HYDROTREATING PROCESS STEP
The hydrotreating process step of this invention can be carried out in any
apparatus whereby an intimate contact of the catalyst with the
hydrocarbon-containing feed stream and a free hydrogen containing gas is
achieved, under such conditions as to produce a hydrocarbon-containing
effluent stream having reduced levels of metals (in particular nickel and
vanadium) and reduced levels of sulfur, and a hydrogen-rich effluent
stream. Generally, a lower level of nitrogen and Ramsbottom carbon residue
and higher API gravity are also attained in this hydrotreating process.
The hydrotreating process step of this invention can be carried out as a
batch process or, preferably, as a continuous downflow or upflow process,
more preferably in a tubular reactor containing one or more fixed catalyst
beds, or in a plurality of fixed bed reactors in parallel or in series.
The hydrocarbon containing product stream from the hydrotreating step can
be distilled, e.g. in a fractional distillation unit, so as to remove
lower boiling fraction from the product stream.

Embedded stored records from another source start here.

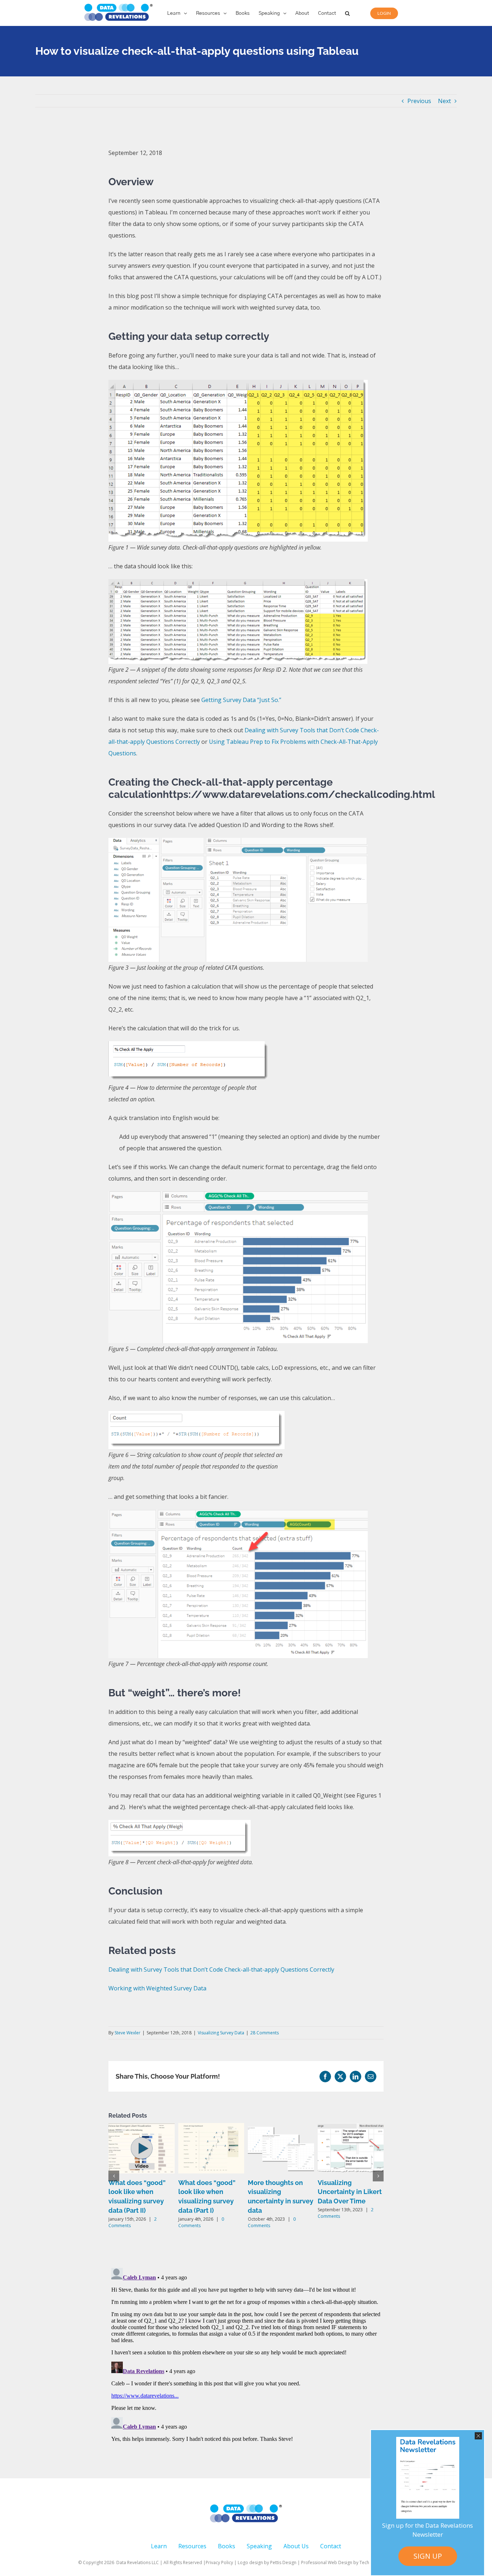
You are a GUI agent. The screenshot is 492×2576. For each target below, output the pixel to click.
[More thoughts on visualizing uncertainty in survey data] (281, 2127)
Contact (330, 2546)
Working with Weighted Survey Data (157, 1988)
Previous (419, 101)
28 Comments (264, 2033)
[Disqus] (246, 2355)
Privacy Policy (219, 2562)
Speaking (259, 2546)
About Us (296, 2546)
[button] (347, 13)
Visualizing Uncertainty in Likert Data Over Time (350, 2192)
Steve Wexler (127, 2033)
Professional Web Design (327, 2562)
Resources (192, 2546)
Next (444, 101)
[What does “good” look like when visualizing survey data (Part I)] (211, 2127)
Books (226, 2546)
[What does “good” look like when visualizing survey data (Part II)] (141, 2127)
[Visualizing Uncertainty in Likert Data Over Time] (351, 2127)
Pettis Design (283, 2562)
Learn (159, 2546)
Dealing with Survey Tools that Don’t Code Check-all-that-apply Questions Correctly (221, 1969)
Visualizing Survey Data (221, 2033)
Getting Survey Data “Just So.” (241, 700)
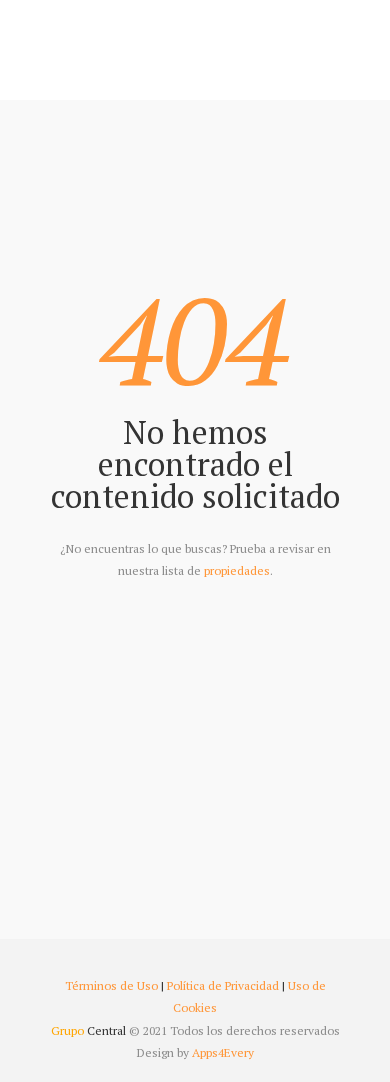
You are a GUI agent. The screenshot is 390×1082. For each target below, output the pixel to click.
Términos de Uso (111, 985)
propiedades (237, 570)
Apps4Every (223, 1052)
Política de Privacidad (223, 985)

Any suitable reaction time between the catalyst, the hydrocarbon-containing
feed stream, and hydrogen-containing gas can be utilized. In general the
reaction time will be in the range of from about 0.05 hours to about 10
hours, preferably from about 0.4 hours to about 5 hours. In a continuous
fixed bed operations, this generally requires a liquid hourly space
velocity (LHSV) in the range of from about 0.10 to about 10 volume (V)
feed per hour per volume of catalyst, preferably from about 0.2 to about
2.5 V/Hr./V.
In one embodiment the hydrotreating process employing a fixed bed catalyst
of the present invention can be carried out at any suitable temperature.
The reaction temperature will generally be in the range from about
392.degree. F. (200.degree. C.) to about 932.degree. F. (500.degree. C.)
and will preferably be in the range of about 572.degree. F. (300.degree.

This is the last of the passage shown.